Saved data entries:
○ ○ ○ ○

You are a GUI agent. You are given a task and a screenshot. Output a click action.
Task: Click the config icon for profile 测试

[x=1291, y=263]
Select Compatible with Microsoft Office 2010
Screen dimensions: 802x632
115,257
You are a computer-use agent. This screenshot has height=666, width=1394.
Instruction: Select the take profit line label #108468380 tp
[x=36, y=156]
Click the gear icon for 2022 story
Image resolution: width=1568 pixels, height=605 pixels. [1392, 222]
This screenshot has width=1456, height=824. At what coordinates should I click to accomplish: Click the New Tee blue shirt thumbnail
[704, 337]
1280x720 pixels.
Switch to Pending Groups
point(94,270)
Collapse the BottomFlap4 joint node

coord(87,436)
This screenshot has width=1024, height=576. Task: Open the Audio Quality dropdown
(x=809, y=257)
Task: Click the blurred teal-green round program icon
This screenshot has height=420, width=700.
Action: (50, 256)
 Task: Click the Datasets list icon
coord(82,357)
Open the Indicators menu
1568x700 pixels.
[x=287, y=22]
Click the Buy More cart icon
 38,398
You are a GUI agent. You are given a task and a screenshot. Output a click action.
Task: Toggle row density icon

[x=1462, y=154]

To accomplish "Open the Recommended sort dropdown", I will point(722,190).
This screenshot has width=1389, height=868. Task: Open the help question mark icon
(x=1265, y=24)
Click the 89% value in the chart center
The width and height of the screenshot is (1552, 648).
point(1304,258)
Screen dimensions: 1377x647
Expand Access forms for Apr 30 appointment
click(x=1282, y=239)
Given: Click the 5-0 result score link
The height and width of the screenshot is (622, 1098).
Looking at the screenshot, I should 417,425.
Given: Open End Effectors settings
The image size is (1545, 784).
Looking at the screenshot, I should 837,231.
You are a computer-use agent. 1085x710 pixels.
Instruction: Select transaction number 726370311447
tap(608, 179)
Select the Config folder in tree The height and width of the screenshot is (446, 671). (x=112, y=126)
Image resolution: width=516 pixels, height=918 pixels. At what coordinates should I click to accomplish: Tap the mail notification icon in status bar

○ ○ ○ ○

**TASK DETAILS**
The first line of the records begins the span, and the line containing "1280x720 pixels." ends it. Reproduce that span exactly, both ends included.

**ANSWER TO THIS EXERCISE**
You are a GUI agent. You are given a task and a screenshot. Output a click action.
Task: Click the config icon for profile 测试

[x=1291, y=263]
Select Compatible with Microsoft Office 2010
Screen dimensions: 802x632
115,257
You are a computer-use agent. This screenshot has height=666, width=1394.
Instruction: Select the take profit line label #108468380 tp
[x=36, y=156]
Click the gear icon for 2022 story
Image resolution: width=1568 pixels, height=605 pixels. [1392, 222]
This screenshot has width=1456, height=824. At what coordinates should I click to accomplish: Click the New Tee blue shirt thumbnail
[704, 337]
1280x720 pixels.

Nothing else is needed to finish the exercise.